Stuart Broomer - New York City Jazz Record
Liudas Mockūnas is a Lithuanian reed player, composer and improviser who, over the past 20 years, has built up an impressive discography, with international collaborations including duets with Marc Ducret, Barry Guy and William Hooker and groups with Vladimir Tarasov, Vyacheslav Ganelin and Raymond Strid. These two LPs, recorded at Improdimensija (Improdimension), a Vilnius concert series, extend that documentation. Mockūnas, who turns 45 this month, may not be well known outside his native land, but he sounds perfectly at home with some of the world’s most accomplished improvisers. NOX presents Mockūnas in a classic quartet formation, collectively improvising with trumpeter Nate Wooley, English bassist Guy and the veteran Lithuanian drummer Arkadijus Gotesmanas. The sidelong “Multa Dies” assembles itself gradually, with Mockūnas on an emotionally taut sopranino exchanging brief phrases with Wooley as Guy throws off decorative runs.

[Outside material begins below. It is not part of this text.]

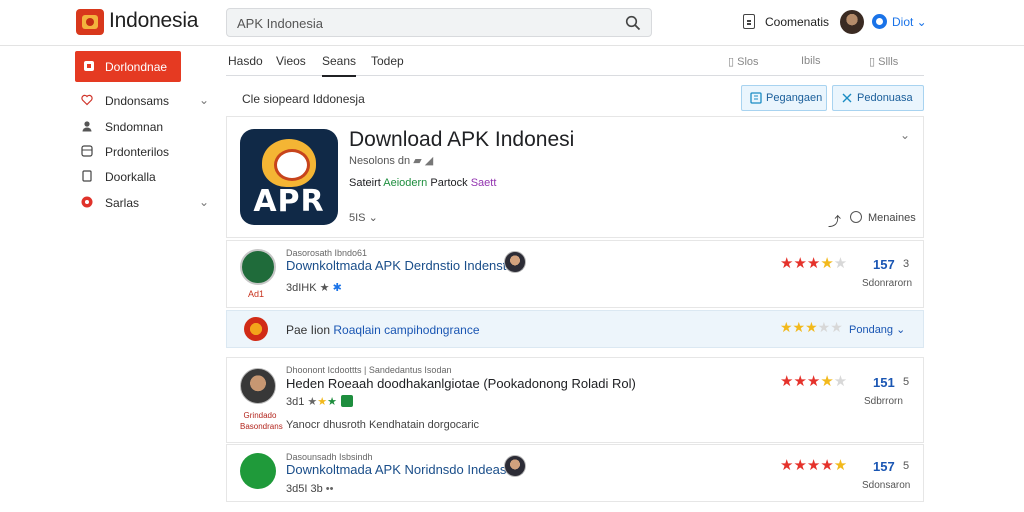 This screenshot has width=1024, height=512. What do you see at coordinates (358, 218) in the screenshot?
I see `app-size-label: 5IS` at bounding box center [358, 218]. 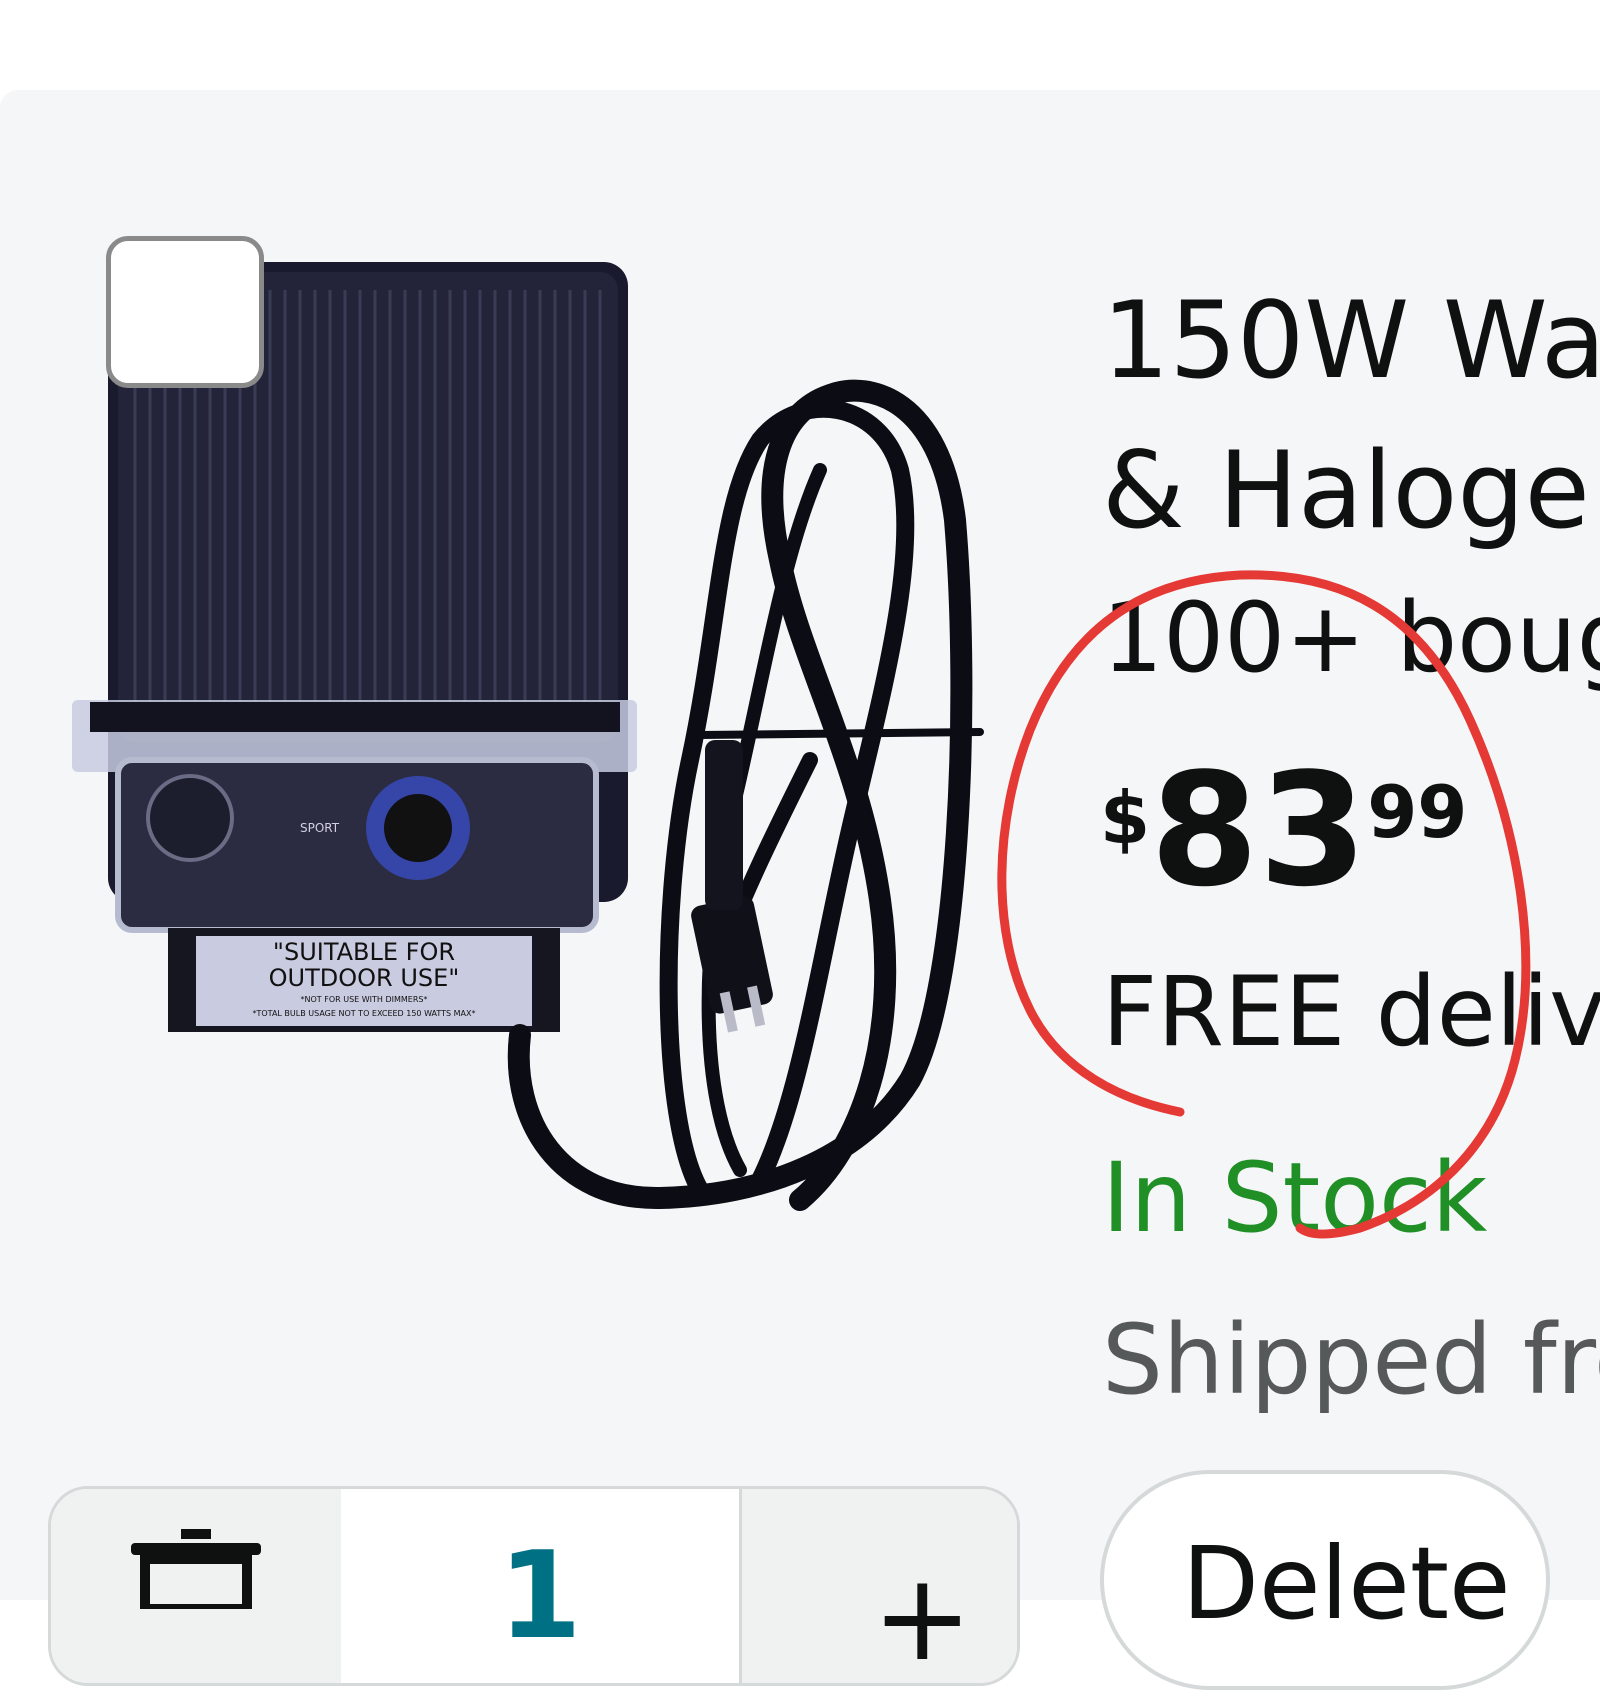 I want to click on stock-status: In Stock, so click(x=1295, y=1198).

The first phase that hints at the group’s power is a dialogue between Wooley and Mockūnas consisting of alternating high-pitched cries that build both emotional and physical resonance, leading to an intense soprano solo with strongly interlaced support from Guy and Gotesmanas, a subtle drummer whose contributions move quickly from subtle inflection to explosive force. Mockūnas works in his other horns, tenor and contrabass clarinet, in the evolving sonic textures of the piece. “Multa Nox” is as subtle as collective improvisation can be, at times a delicate reverie that seems to be heard through quicksilver bass, at once slow and resonant with sudden delicate flights into the upper register, as Wooley moves from muted to open trumpet and Mockūnas explores high harmonics on his contrabass clarinet, creating a kind of bass whistling. As the music gradually grows in intensity, Gotesmanas adds rapid snare punctuations before it turns to a slow, pitchbending passage of trumpet with some bass mirroring, finally concluding in a kind of dour lullaby of trumpet, contrabass clarinet rumbles and bowed bass harmonics. The concluding “Multa Lux” is hyper free jazz, with constantly shifting voices cascading over one another, including Wooley’s damp-air whistles and Mockūnas’ bizarre bass register on tenor. It’s another masterful study in collectivized movement, with constantly changing individual inputs from the musicians somehow forming a continuous tapestry of sounds.